IBM Quantum researchers have successfully prepared the largest Greenberger–Horne–Zeilinger (GHZ) state reported to date, consisting of 120 superconducting qubits. The experiment, detailed in a paper titled “Big cats: entanglement in 120 qubits and beyond,” achieved a measured fidelity of 0.56(3), surpassing the 0.5 threshold required to confirm genuine multipartite entanglement across all qubits.
The resource state was prepared on a fixed-frequency, tunable-coupler superconducting processor. The achievement was enabled by several specialized techniques within a novel compiler framework:
- Adaptive Compilation: The circuit was compiled adaptively to utilize the least noisy regions of the chip, maximizing error detection against non-uniform noise.
 - Low-Overhead Error Detection: The protocol incorporated low-overhead parity checks and dynamical measurements, which acted as a single-shot form of error mitigation.

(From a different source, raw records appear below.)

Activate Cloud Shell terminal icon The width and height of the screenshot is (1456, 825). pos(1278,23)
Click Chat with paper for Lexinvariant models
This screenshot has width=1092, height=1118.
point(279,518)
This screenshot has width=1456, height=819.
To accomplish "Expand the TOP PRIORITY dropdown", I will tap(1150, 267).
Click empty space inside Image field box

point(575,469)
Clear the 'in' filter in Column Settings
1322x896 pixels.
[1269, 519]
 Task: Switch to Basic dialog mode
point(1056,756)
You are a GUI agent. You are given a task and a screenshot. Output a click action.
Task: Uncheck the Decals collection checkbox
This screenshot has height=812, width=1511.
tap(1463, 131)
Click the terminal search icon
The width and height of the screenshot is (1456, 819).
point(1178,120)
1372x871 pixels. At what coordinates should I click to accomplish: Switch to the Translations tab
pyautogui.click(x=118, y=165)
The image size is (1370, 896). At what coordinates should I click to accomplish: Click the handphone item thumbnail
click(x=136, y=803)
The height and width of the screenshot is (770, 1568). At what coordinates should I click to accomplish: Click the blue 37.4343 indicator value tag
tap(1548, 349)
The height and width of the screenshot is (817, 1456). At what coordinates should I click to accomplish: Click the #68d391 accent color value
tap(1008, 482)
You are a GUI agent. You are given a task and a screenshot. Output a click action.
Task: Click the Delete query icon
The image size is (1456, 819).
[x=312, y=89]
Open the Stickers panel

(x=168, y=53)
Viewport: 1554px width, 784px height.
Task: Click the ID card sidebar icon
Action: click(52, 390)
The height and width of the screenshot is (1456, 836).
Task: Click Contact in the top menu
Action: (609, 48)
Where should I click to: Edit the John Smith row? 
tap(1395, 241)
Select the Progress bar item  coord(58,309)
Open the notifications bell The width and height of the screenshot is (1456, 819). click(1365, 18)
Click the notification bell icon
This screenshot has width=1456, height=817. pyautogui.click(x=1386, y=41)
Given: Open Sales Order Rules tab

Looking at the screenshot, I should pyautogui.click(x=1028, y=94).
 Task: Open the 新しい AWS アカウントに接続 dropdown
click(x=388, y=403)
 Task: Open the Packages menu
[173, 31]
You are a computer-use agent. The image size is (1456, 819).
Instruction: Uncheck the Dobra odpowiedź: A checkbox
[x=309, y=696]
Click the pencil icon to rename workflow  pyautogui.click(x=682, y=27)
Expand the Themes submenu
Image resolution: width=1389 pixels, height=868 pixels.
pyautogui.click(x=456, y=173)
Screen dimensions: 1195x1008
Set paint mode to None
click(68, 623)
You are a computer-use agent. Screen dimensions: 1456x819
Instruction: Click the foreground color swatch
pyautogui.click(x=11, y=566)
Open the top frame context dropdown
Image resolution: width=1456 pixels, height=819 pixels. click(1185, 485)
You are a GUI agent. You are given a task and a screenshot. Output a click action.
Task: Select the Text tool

 - Temporary Uncomputation: The researchers employed a process that temporarily disentangled the earliest qubits to allow them to relax to a stable ground state before re-entanglement, reducing noise accumulated in long idle regions.
 
The ability to faithfully entangle a large number of particles is a key benchmark for the quality of quantum hardware and control, demonstrating progress toward fault-tolerant quantum computing. IBM certified the fidelity using two statistical methods—Direct Fidelity Estimation (DFE) and parity oscillation tests—which are necessary because the full state cannot be classically simulated.
Beyond benchmarking, these large GHZ states are resource states that can be used to perform various quantum protocols and algorithms, including Quantum Secret Key Distribution (SKQD).